Loading target dataset MNIST-M:



In [ ]:

    
import pickle as pkl

with open("mnistm_data.pkl", "rb") as f:
    mnist_m = pkl.load(f)
    
x_target_train, y_target_train = get_subset(mnist_m["x_train"], mnist_m["y_train"])
x_target_test, y_target_test = mnist_m["x_test"], mnist_m["y_test"]

x_target_train = resize(x_target_train, (x_target_train.shape[0], 32, 32, 3), anti_aliasing=True, mode='edge').astype("float32")
x_target_test = resize(x_target_test, (x_target_test.shape[0], 32, 32, 3), anti_aliasing=True, mode='edge').astype("float32")

x_target_train.shape, x_target_test.shape



In [ ]:

    
plt.figure(figsize=(20, 15))
for i, digit in enumerate(np.unique(y_target_train), start=1):
    index = np.where(y_target_train == digit)[0][0]
    ax = plt.subplot(1, 10, i)
    ax.imshow(x_target_train[index])
    ax.set_title(digit)

Naive model

In the first step, we will build a naive model, depicted in the image below. Implement it as shown:



In [ ]:

    
from tensorflow.keras.layers import MaxPool2D, Conv2D, Dense, Dropout, Flatten, Input
from tensorflow.keras.models import Model
from tensorflow.keras.optimizers import SGD
import tensorflow as tf


def get_network(input_shape=x_source_train.shape[1:]):
    # TODO
    return Model(inputs=inputs, outputs=digits_classifier)


model = get_network()

model.compile(
    loss="sparse_categorical_crossentropy",
    optimizer=SGD(lr=0.1, momentum=0.9, nesterov=True),
    metrics=['accuracy']
)

model.summary()



In [ ]:

    
# %load solutions/da_naive_model.py



In [ ]:

    
model.fit(
    x_source_train, y_source_train,
    validation_data=(x_source_val, y_source_val),
    epochs=10,
    batch_size=128
)

After training on our source dataset MNIST, we evaluate our model performance on both the source (MNIST) and the target dataset MNIST-M:



In [ ]:

    
print("Loss & Accuracy on MNIST test set:")
model.evaluate(x_source_test, y_source_test, verbose=0)



In [ ]:

    
print("Loss & Accuracy on MNIST-M test set:")
model.evaluate(x_target_test, y_target_test, verbose=0)
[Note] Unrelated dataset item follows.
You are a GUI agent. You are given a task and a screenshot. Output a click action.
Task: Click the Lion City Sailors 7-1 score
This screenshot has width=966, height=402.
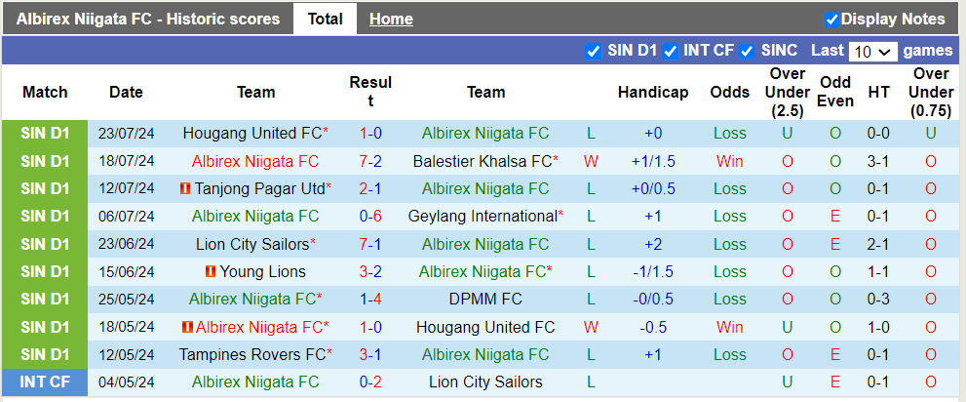[x=370, y=244]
Note that the two datasets are too different. The model didn't generalize on the target set.

Model with Gradient Reversal Layer

Let us first define a Gradient Rerversal Layer where we want to inverse the gradient:



In [ ]:

    
@tf.custom_gradient
def grad_reverse(x):
    y = tf.identity(x)
    def custom_grad(dy):
        return None # TODO
    return y, custom_grad

class GradReverse(tf.keras.layers.Layer):
    def __init__(self):
        super().__init__(name="grl")

    def call(self, x):
        return grad_reverse(x)



In [ ]:

    
# %load solutions/grl.py

Then define the whole model: convnet + classification branch + domain branch



In [ ]:

    
def get_adaptable_network(input_shape=x_source_train.shape[1:]):
    # TODO
    return Model(inputs=inputs, outputs=None)
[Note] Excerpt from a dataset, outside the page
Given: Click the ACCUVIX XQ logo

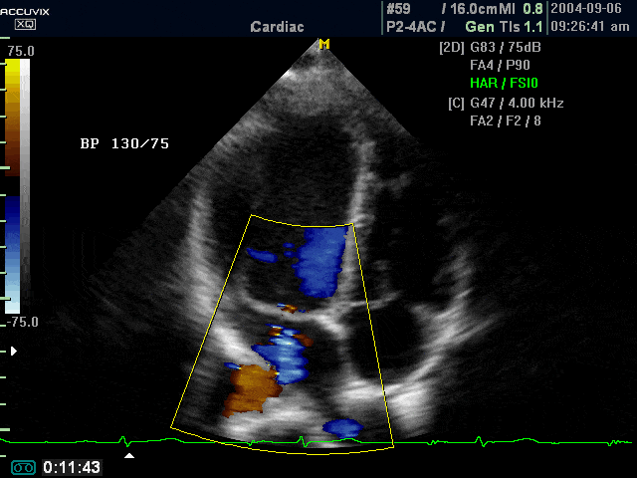Looking at the screenshot, I should pos(24,18).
model = get_adaptable_network()
model.summary()



In [ ]:

    
# %load solutions/da_model.py

We define our generators. Note that we also add the domain labels. We choose arbitrarily to set the source domain to 1, and the target domain to 0.



In [ ]:

    
batch_size = 128
epochs = 10

d_source_train = np.ones_like(y_source_train)
d_source_val = np.ones_like(y_source_val)

source_train_generator = tf.data.Dataset.from_tensor_slices(
    (x_source_train, y_source_train, d_source_train)).batch(batch_size)

d_target_train = np.zeros_like(y_target_train)

target_train_generator = tf.data.Dataset.from_tensor_slices(
    (x_target_train, d_target_train)
).batch(batch_size)

We want to train alternatively on the source and target dataset. Fill the following block.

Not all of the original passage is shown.